Momentous April Days in History
Today our Technology channel has a marvelous series of essays on the meaning of mankind's voyages into space, on this the 50th anniversary of Yuri Gagarin's first flight. They're all interesting, but you can't go wrong by starting with a social/technological history of the famous first "blue marble" shot of Earth from afar, by my old Texas Monthly comrade (and Apollo 13 screenwriter) Al Reinert.
Google is also noting the moment, with this "Doodle" item on its home page:
But what about Clippy? It's a big day for him too. Ten years ago, he was finally given the deep-six at Microsoft, or at least turned off by default as the first step to full elimination, so he would no longer automatically pop up with such helpful observations as, "It looks like you're writing a letter!"

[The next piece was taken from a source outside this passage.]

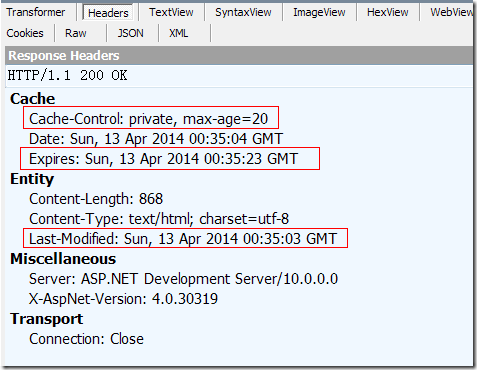
Task: Switch to the ImageView tab
Action: coord(319,12)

At Microsoft's Mix11 conference for web developers today in Las Vegas, Dean Hachamovitch, head of IE activities at Microsoft, announced the anniversary of Clippy's demise.

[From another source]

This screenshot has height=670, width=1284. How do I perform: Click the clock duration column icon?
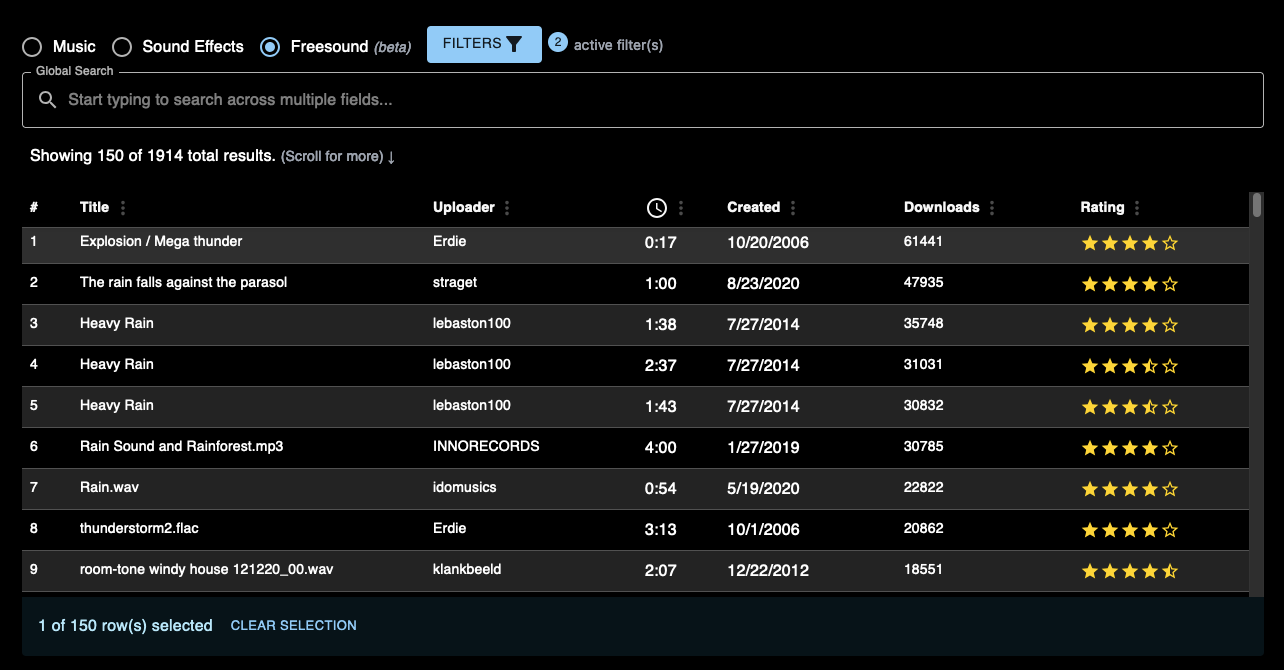pos(657,207)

I have long prided myself on playing at least a footsoldier's role in the long and ultimately successful struggle against Clippy during my stint at Microsoft in 1999, as previously recounted here, here, and here. Also see an authoritative analysis of just why Clippy was so annoying -- and, OK, perversely so endearing -- by a friend from my Microsoft days, Chris Pratley. (Summary: it was "optimized for first use," so it was conceivably helpful the very first time you were writing a letter, and increasingly maddening the next zillion times it popped up whenever you typed "Dear Mr. X...") Thanks to Kevin Stevens for the reminder of the date. Somehow I feel a solidarity with the gantry engineers who helped prepare for Yuri Gagarin's launch. We all were part of something larger that moved humanity ahead.